§ Task to carry out: Swap "portrait" for "avatar" wherever it appears in the lines below, and give all the lines again with nothing else changed. Leave the pictures out of your answer.

§ Records to use:
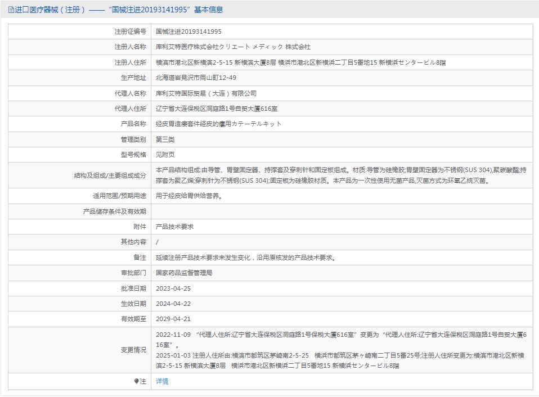The height and width of the screenshot is (397, 539).
Task: Click the location pin icon beside 注
Action: click(x=137, y=382)
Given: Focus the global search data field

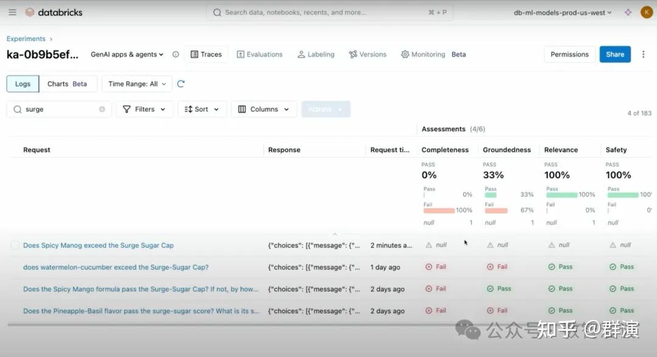Looking at the screenshot, I should pyautogui.click(x=329, y=12).
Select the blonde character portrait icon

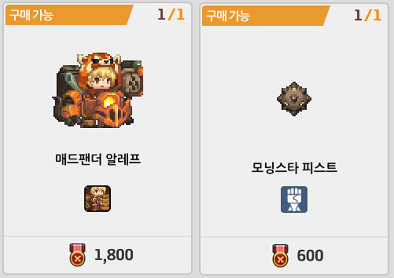pyautogui.click(x=98, y=199)
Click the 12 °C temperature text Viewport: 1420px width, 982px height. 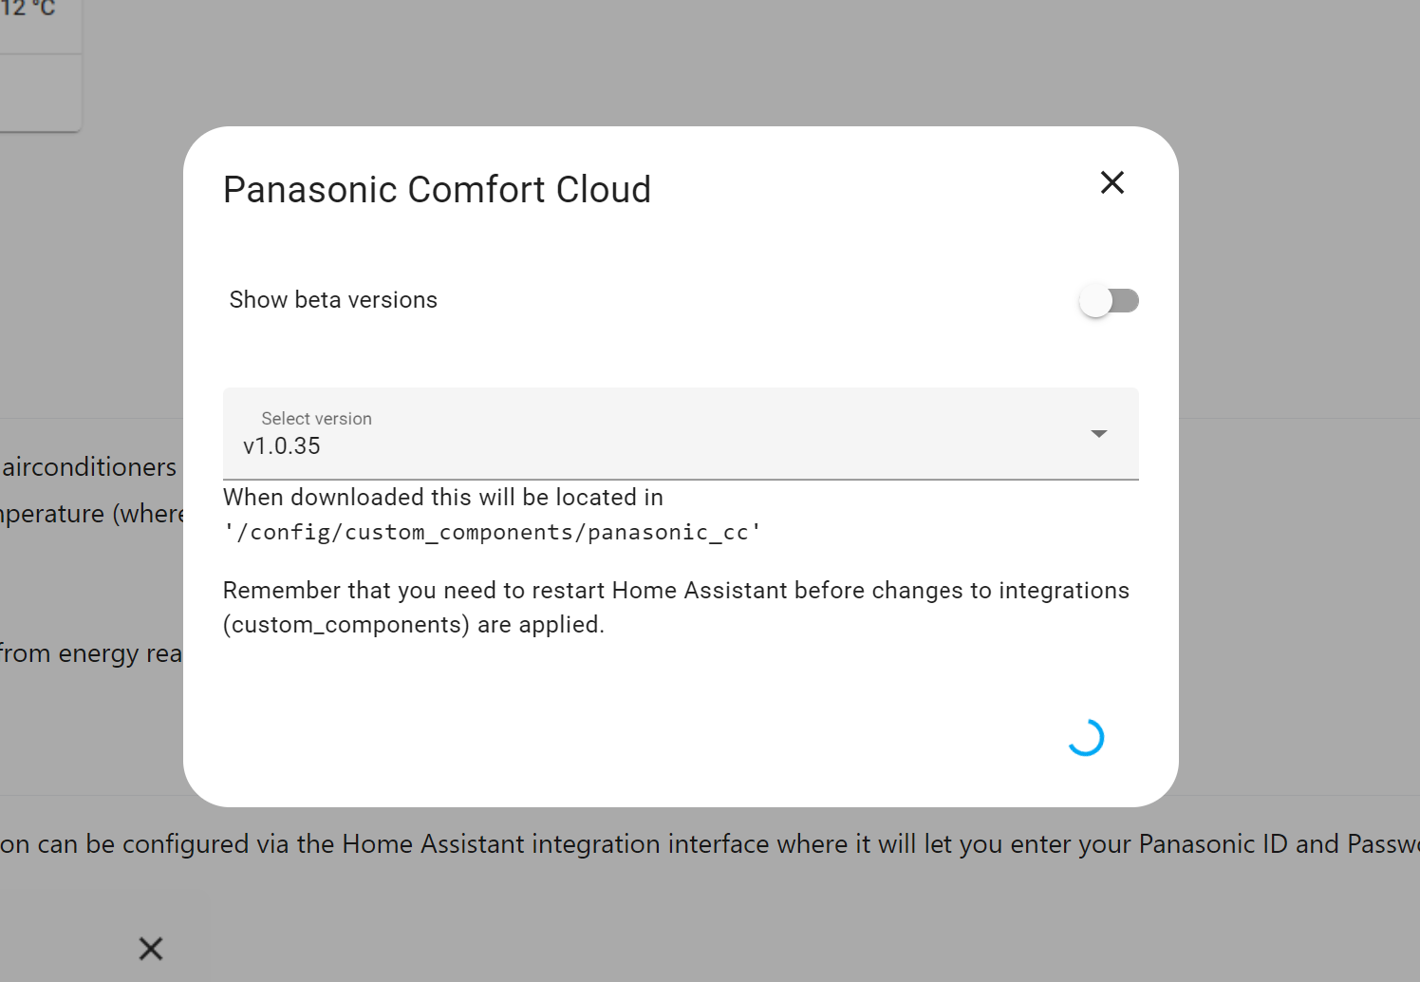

§ Solution for this problem:
The height and width of the screenshot is (397, 539).
Task: Click the location pin icon beside 注
Action: click(x=137, y=382)
Given: Focus the global search data field

Looking at the screenshot, I should pyautogui.click(x=329, y=12).
Select the blonde character avatar icon

pyautogui.click(x=98, y=199)
Click the 12 °C temperature text Viewport: 1420px width, 982px height. 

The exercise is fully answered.